I watched the entire ad. Voluntarily. Even more important, at the end, when Nanjiani pointed to embedded hyperlinks, I clicked to learn more about the company. The clip was basically a pitch deck disguised as a video, and it worked. Due to sheer entertainment value, I sat through the whole spiel and wanted to learn more.
Creativity Rules
http://www.youtube.com/watch?v=TlrSKnMrI10
Engaging videos are important not just for startups, but for the free Web as a whole. The media industry, social networks like Facebook, and countless others depend on ads for their livelihoods. The business they bring in pays for the tools users enjoy for free.
But click-through-rates for many types of advertisements are declining, forcing online businesses to become increasingly aggressive about their tactics. The online world is riddled with annoying popup ads, auto-play videos, and complicated tracking software that slow webpage load times to a crawl.
The rationalization: If people don’t voluntarily consume ads, then companies must get attention by any means necessary.

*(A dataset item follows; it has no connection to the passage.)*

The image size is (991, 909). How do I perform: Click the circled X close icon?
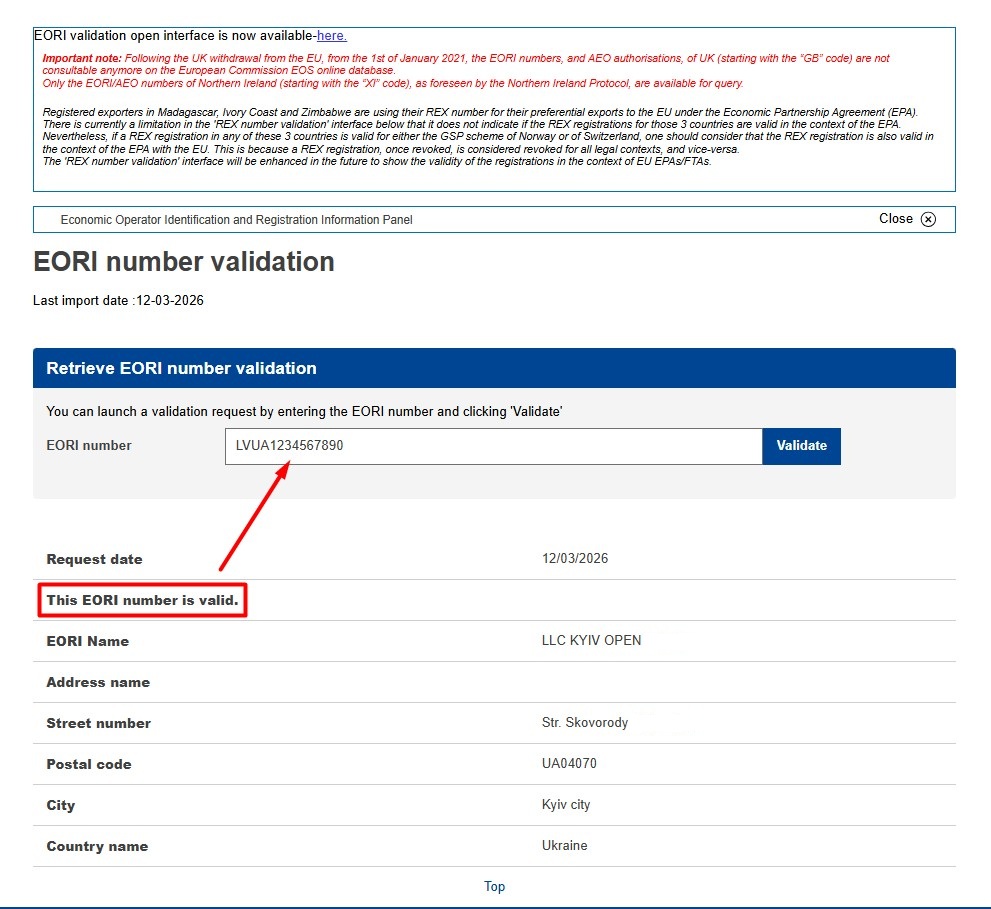[928, 220]
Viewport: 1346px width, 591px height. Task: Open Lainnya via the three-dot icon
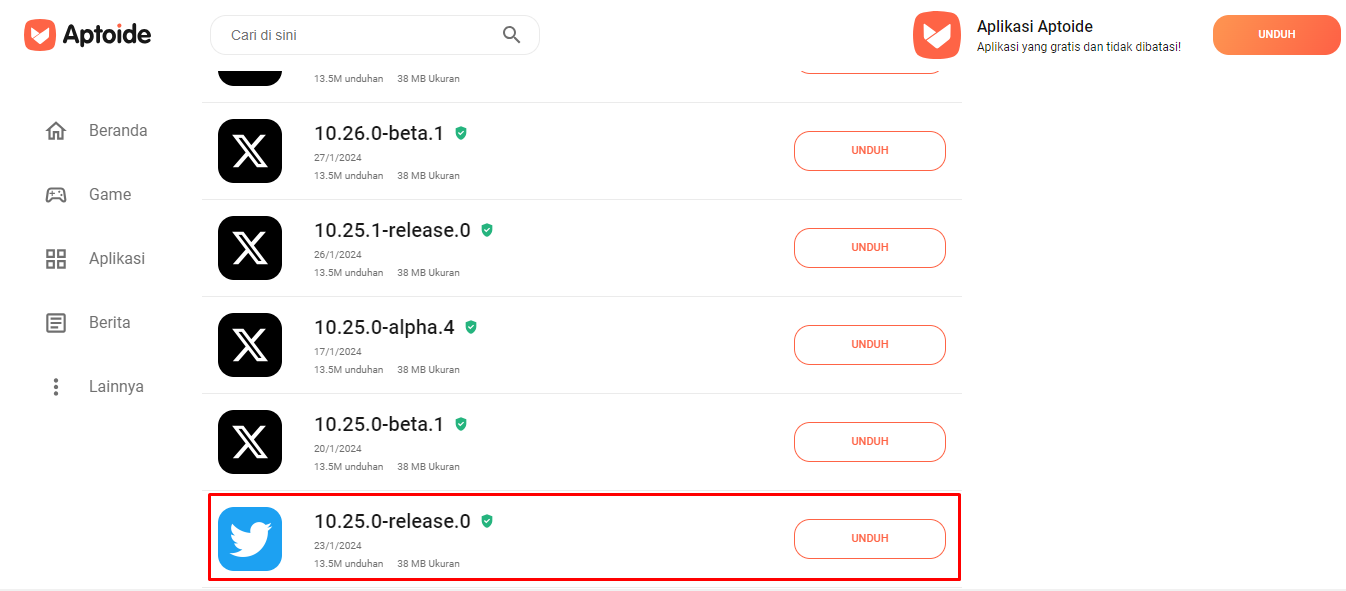click(56, 387)
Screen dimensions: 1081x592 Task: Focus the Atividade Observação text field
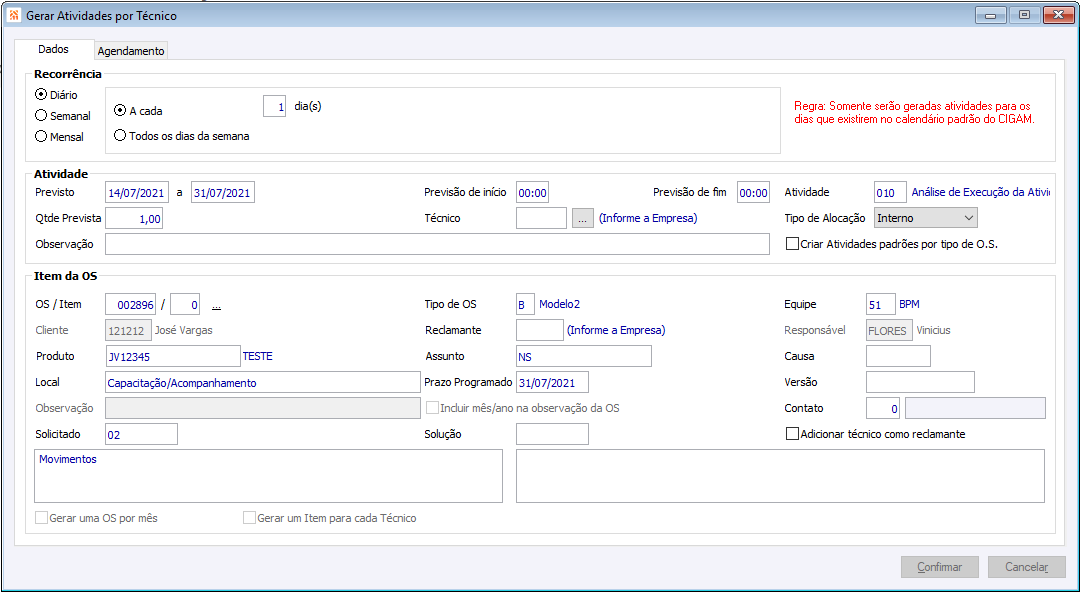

That approach, to put it simply, is wrong-headed. There’s a difference between videos that bully their way into your view, and ones that draw people in and inspire them to click or share. The latter is not only less annoying, but, as Jet.com’s effort shows, can be highly effective. The video was so popular, it landed on the front page of Digg.com.
This is, apparently, the year of video marketing. Larger companies have some advantages, like more resources and bigger budgets. But young companies looking to grab attention don’t have the layers of bureaucracy and approvals that all too-often bog down video production. They just need to use the same type of creative thinking that went into building their apps or developing their products, and let it loose for the cameras.